*** TEXT SEGMENT ***
Self-criticism is one of the most common obstacles to great performance in any field

“Self-criticism is one of the most common obstacles to great performance in any field. It’s often called the silent killer of business, because so many executives suffer from it, yet so few dare to speak out about it. I’ve heard a variety of people, from junior associates to the most senior executives, privately admit that much of their workday was consumed by negativity, their inner critics constantly pointing out their failings, or predicting disappointing outcomes for their projects and initiatives. In some cases, they (and I) were amazed that they got anything done at all, considering that, as one executive reported, ‘Eighty percent of my day is spent fighting my inner critic.'” – The Charisma Myth

I’m still working on quieting the inner critic. Buddhists call it the “Monkey Mind”: that endless, chattering, berating, irritating, loud, abrasive voice that constantly mocks, taunts, and trashes us.

The worst part of this, and something we can get hung up on is, this voice is us! Or is it? Where does this voice come from? I believe it comes from unregulated self-hate. How do we stamp out the monkey? Is there a metaphorical banana we can give him to quiet him down? It’s hard to talk when you’re eating right?

Words frame our entire world view. Words frame our sense of self. Words encapsulate and border in our personalities. Have you ever heard the saying, “Words can’t express how upset I feel right now.”
*** PROVIDED DATA ***
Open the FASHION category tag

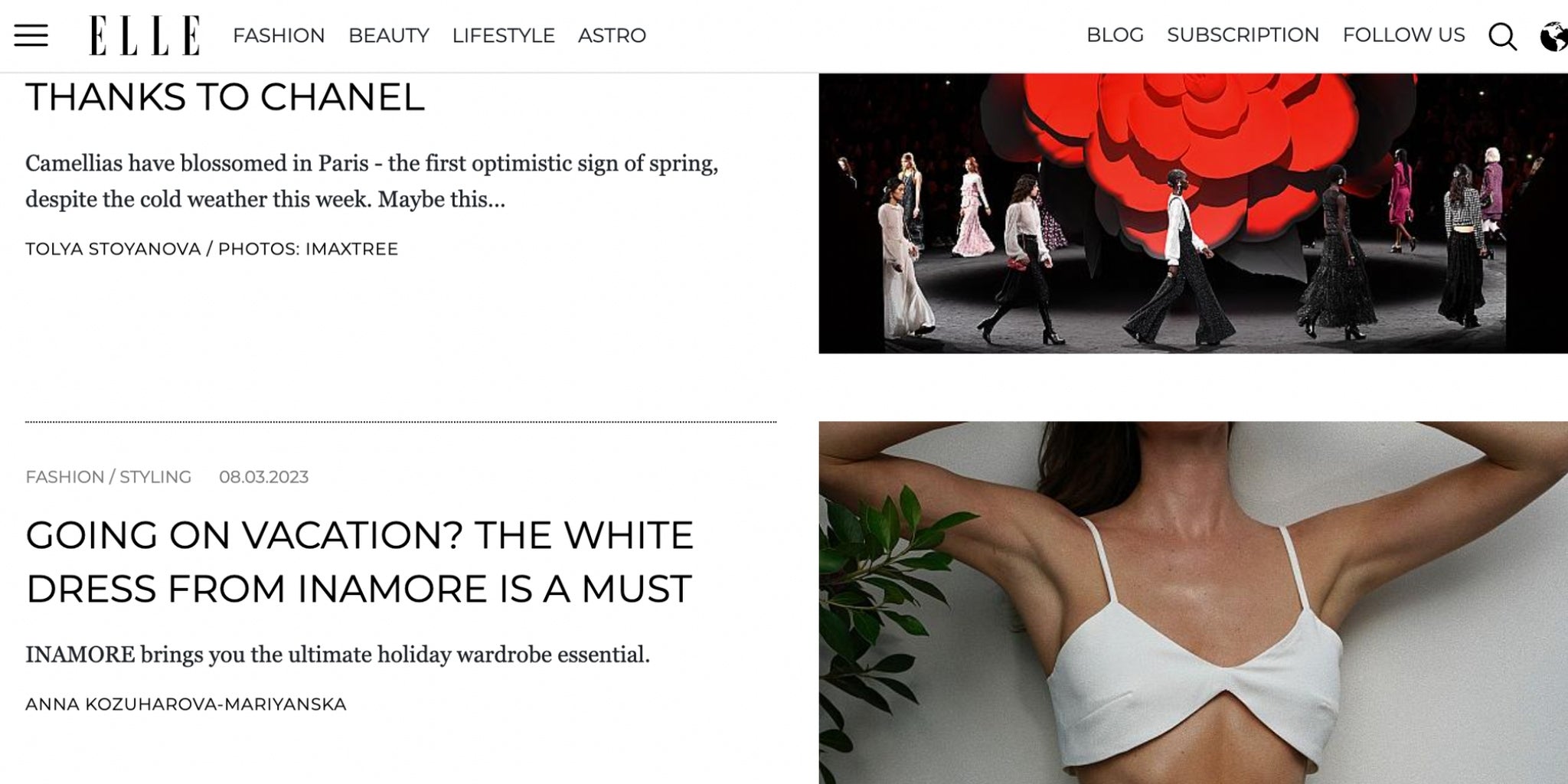pos(64,477)
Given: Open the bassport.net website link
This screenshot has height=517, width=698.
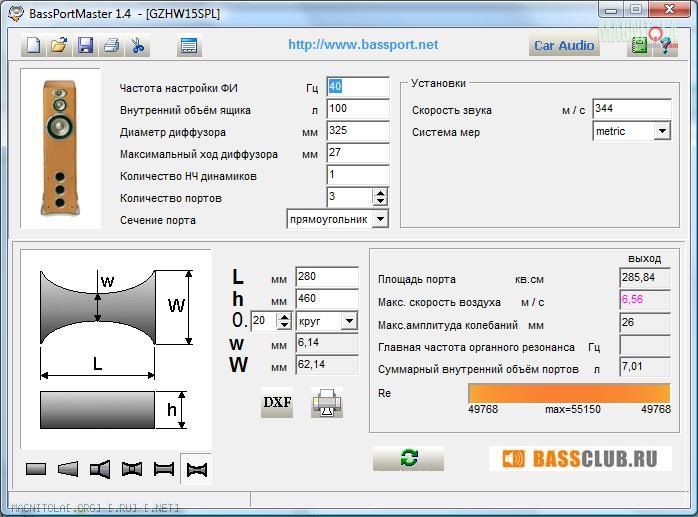Looking at the screenshot, I should coord(363,45).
***
**STATED GOAL**
In the passage on self-criticism, what name do Buddhists give to the inner critic?

**SOLUTION TO THIS TASK**
The "Monkey Mind."